Ainda que a pergunta possa parecer algo imbecil, a verdade é que o medo de perder é uma reação bem comum e intimamente ligada a certas derrotas – nada fácil de evitar, portanto. Tolda a criatividade, encobre a coragem e aprisiona as ações. Tuchel (claramente um técnico atento ao lado mental e psicológico) sabe perfeitamente disso. Mais ainda quando já sentiu na equipa a vibração totalmente oposta – até com o mesmo adversário. Assim foi-lhe extremamente fácil reconhecer a falta de algo que, para si, é fundamental em qualquer equipa, em qualquer desenho, em qualquer plano.

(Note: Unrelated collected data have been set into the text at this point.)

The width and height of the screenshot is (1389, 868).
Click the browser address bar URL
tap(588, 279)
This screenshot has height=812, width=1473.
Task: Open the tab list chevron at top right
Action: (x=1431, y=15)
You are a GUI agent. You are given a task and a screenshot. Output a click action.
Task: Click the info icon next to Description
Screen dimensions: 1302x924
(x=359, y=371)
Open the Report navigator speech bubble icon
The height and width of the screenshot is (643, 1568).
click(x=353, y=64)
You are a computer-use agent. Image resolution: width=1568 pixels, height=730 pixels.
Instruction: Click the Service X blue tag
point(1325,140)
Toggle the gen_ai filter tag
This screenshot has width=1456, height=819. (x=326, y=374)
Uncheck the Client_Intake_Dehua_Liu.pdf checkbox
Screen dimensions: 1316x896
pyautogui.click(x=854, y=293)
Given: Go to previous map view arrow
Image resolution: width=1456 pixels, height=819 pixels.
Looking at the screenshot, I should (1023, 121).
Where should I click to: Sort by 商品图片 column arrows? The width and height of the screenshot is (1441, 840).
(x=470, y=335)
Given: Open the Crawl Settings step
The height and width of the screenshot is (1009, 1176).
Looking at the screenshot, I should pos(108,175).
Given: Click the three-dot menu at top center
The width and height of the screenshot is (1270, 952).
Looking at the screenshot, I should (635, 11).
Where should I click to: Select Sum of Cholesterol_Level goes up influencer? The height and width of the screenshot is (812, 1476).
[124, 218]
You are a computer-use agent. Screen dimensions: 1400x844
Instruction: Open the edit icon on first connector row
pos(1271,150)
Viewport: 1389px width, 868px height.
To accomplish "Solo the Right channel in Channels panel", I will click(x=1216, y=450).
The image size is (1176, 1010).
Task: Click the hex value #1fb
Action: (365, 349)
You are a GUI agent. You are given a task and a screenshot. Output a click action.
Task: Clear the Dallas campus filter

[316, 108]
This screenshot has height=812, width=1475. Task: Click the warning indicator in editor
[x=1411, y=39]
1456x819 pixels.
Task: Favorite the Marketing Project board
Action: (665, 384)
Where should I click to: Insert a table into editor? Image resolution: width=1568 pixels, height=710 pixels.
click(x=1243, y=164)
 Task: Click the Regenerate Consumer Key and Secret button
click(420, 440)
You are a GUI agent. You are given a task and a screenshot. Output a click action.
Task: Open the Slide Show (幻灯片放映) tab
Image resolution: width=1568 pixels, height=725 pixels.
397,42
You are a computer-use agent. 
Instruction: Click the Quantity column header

As vitórias começam no mindset, no desapego em perder trocado pela enorme certeza em ganhar. Pela confiança no processo e na própria valia. E faltando isso, o resto colapsa. Obviamente que este é ainda um campo de estudo com muito para evoluir no futebol. Mas à medida que se for reconhecendo como essencial e preponderante – que as reações emocionais que advêm da mente dos jogadores e treinadores condicionam a execução – as ferramentas para transcender reações serão muito mais aceites e mais utilizadas. E algo como o que o City provocou ao Chelsea pode não ser tão drástico ao ponto de o campeão da Europa não conseguir sair para os últimos 80 metros e ser a equipa que conquistou o Velho Continente. O mesmo vale, claramente, para o que o Chelsea provocou ao City em maio – ao ponto da mais valia dos cityzens no pressing deixar de chave.



E no sábado vimos City muito mais capaz do que havia sido em maio. Com a pressão azul celeste a ditar o destino do jogo, os de Guardiola sufocaram o adversário. E só uma equipa com uma fome enorme, só uma equipa a acreditar plenamente que essa pressão era nuclear e essencial, poderia aguentar tanto tempo a fazê-lo. E esse aprisionamento (algo não conseguido na Final do Porto) provocou a dúvida de onde emergiu o medo blue. O City era claramente superior no embate, o que não tinha sido nada evidente nos últimos três encontros. Mas ainda que as vitórias anteriores dos blues possam dar aquele ar de perfeição, a verdade é que ganhar ao City nunca é feito com uma perna às costas. E as dificuldades sentidas em todos os jogos (mesmo com vitórias para mostrar) levaram Tuchel a testar algo diferente para ter mais controlo a meio-campo. E isso não alterou o espaço onde o Chelsea defende maioritariamente contra este adversário (bloco médio-baixo; bloco baixo) como não foi isso que levou a que as saídas não pudessem existir (várias situações houve em que um Chelsea mais confiante poderia ter saído como nos habituou). É que como Tuchel disse, mesmo tentando jogar directo para Lukaku não resultava. Quando a vibração é baixa, o acerto é pouco. Seja no curto, seja no longo. E quando não consegues arranjar forma de sair, a equipa decresce e o adversário cresce. Curiosamente, quando o City conseguiu finalmente o que queria e a libertação emocional aconteceu, a pressão decresceu e deixou algum espaço ao Chelsea para aparecer. E como que a colocar ainda mais a dúvida, curiosamente essa alteração coincide também com a mudança para o esquema táctico habitual. Mas estará Tuchel totalmente enganado e tudo isto não passou de um desconforto táctico que nos remete para o que ouvimos regularmente no café? tira este, mete aquele. Tem nada que saber!